Figure 2. Selective effects of CHIP on Hsp70 in vivo and in vitro

a, CHIP^−/− cells were infected with AdV expressing GFP, CHIP or CHIP(K30A). Infected cells were incubated for 30 min at 42 °C and left to recover for 6 h at 37 °C to induce Hsp expression. Cycloheximide (CHX) was then added and cell aliquots were collected at the times indicated. Whole cell lysates were immunoblotted with a panel of antibodies. The effects of CHIP on Hsp levels were quantified by subtracting their turnover in the presence of GFP. Squares, Hsp70; diamonds, Hsp90; triangles, Hsc70; circles, Grp78. Values are means ± s.d. b, AdV-infected CHIP^−/− cells were radiolabelled with [³⁵S]methionine for 30 min at 3 h after heat shock and chased with unlabelled methionine for up to 8 h. Immunoprecipitations were performed with monoclonal antibody against Hsp70 or Hsc70. c, In vitro ubiquitination assays were performed by incubating equal amounts of Hsc70 and Hsp70 in reactions containing E1, E2 (UbcH5a), CHIP, ubiquitin (Ub) and ATP. Purified 26S proteasomes were included in the reaction mixture for the coupled degradation assay. Levels of Hsc70 (squares) and Hsp70 (diamonds) were determined by immunoblotting and quantified by densitometry. Values are means ± s.d. d, In vitro ubiquitination assays were performed with ubiquitin mutants bearing a single lysine as indicated, and the reaction was stopped after 120 min incubation. WT, wild-type.

Figure 3. Substrate-regulated Hsp70 turnover in vivo and in vitro

a, HEK-293 cells were co-transfected with plasmids expressing CHIP, Flag-Hsp70 and cBSA (squares) orβ-Gal (diamonds). The turnover of Hsp70 was determined with the use of a cycloheximide (CHX) chase followed by immunoblotting. ‘180 + ’ indicates the presence of 20 μM MG132 during the chase.
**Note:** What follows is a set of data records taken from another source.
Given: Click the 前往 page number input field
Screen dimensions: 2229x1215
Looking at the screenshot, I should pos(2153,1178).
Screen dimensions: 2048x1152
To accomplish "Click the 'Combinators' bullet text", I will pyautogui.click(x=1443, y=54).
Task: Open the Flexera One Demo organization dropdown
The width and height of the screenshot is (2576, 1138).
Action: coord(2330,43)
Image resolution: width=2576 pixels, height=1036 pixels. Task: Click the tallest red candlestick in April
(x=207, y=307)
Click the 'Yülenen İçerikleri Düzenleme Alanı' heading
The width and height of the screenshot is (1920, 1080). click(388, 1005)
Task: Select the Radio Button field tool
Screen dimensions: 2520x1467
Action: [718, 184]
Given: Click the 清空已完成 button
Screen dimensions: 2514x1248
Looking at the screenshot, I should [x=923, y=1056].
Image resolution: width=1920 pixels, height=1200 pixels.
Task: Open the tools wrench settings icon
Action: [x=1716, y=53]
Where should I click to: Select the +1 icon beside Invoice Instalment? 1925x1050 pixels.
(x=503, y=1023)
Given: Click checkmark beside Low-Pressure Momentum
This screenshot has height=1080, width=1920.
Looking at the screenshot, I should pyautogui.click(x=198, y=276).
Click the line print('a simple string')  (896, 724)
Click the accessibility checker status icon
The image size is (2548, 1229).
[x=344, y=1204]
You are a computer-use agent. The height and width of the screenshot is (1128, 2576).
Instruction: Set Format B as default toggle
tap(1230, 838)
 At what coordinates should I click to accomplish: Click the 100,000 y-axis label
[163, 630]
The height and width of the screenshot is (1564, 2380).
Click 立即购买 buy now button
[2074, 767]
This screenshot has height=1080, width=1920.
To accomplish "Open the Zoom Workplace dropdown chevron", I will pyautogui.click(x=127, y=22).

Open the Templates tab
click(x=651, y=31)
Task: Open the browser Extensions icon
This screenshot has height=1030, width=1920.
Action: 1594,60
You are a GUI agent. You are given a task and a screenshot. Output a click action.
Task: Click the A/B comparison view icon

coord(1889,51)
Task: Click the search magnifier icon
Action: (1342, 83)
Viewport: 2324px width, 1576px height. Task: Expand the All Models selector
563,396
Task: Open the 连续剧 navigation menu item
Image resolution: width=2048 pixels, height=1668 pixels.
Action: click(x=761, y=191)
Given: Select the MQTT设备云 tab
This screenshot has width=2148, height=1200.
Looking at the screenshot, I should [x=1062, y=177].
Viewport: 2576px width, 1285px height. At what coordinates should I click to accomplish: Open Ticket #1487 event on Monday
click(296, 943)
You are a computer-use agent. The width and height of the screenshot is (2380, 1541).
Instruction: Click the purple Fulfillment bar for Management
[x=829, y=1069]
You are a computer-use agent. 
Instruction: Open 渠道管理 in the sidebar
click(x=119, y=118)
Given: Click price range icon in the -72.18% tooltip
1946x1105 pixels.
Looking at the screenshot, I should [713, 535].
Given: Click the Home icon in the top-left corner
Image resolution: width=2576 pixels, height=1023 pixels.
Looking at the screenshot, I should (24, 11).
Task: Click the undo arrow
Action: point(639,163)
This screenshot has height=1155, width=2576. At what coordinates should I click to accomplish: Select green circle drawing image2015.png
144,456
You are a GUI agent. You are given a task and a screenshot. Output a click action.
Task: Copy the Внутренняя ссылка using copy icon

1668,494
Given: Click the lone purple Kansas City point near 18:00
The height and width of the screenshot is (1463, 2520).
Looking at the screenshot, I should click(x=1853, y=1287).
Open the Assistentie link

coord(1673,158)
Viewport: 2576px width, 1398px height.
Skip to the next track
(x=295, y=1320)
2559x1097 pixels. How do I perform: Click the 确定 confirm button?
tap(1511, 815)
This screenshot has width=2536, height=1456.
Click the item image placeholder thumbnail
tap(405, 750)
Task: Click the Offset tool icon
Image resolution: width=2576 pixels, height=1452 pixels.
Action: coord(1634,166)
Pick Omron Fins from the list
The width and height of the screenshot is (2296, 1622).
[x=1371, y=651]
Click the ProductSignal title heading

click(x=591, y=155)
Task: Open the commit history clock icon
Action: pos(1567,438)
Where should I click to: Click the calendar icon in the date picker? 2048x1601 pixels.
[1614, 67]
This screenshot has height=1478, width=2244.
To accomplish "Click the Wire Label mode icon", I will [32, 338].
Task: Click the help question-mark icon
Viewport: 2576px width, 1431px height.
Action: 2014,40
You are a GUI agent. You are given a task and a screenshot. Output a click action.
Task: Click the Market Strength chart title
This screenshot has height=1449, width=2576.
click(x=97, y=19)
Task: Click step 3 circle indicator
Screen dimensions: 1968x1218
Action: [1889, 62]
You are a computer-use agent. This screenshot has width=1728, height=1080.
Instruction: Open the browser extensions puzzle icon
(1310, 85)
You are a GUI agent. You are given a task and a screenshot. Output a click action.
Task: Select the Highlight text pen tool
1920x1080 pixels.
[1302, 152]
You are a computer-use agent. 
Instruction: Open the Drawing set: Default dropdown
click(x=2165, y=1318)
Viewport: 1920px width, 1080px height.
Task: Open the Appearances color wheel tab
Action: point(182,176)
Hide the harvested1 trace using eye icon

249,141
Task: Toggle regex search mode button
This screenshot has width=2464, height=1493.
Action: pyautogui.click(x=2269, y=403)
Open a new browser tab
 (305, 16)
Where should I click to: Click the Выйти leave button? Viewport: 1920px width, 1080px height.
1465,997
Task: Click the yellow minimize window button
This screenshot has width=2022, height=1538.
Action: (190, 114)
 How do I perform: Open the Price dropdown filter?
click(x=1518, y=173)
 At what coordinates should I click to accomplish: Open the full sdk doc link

Values are means ± s.d. b, In vitro degradation assays were performed with Hsp70 (open circles) and luciferase (Luc; filled circles) as substrates. For heat-denatured luciferase, luciferase was heated at 43 °C for 10 min with Hsp70 and Hdj2 (ref. 20). Both the luciferase and Hsp70 levels were determined in the same samples by immunoblotting and quantified by densitometry. Values are means ± s.d.

Figure 4. CHIP orchestrates both stress response and recovery processes

a, Mouse fibroblasts were heat shocked (HS) at 42 °C for 10 min, and aliquots were collected every 4 h during recovery at 37 °C. Hsp70 levels were determined by immunoblotting. Values are means ± s.d. b, CHIP^−/− cells were infected with AdV expressing GFP (squares), CHIP (diamonds) or CHIP(K30A) (triangles). Infected cells were heat shocked at 42 °C for 10 min, and aliquots were collected every 2 h during recovery at 37 °C. Hsp70 levels were determined by immunoblotting and quantified by densitometry. c, The same AdV-infected CHIP^−/− cells as in b were heat shocked at 42 °C for 10 min, and radiolabelled with [³⁵S]methionine for 30 min at 3 h after HS and chased with unlabelled methionine for up to 6 h. Immunoprecipitation was performed with a Hsp70-specific antibody and quantified with a PhosphorImager. Symbols are as in b. Values are means ± s.d. d, HEK-293 cells were transfected with plasmids as indicated with 0, 0.1 and 0.5 μg per well in a six-well plate. Hsp70 levels were determined by immunoblotting. e, Transfected HEK-293 cells were heat shocked 42 °C for 5 min, and aliquots were collected every 2 h during recovery at 37 °C. Hsp70 levels were determined by immunoblotting.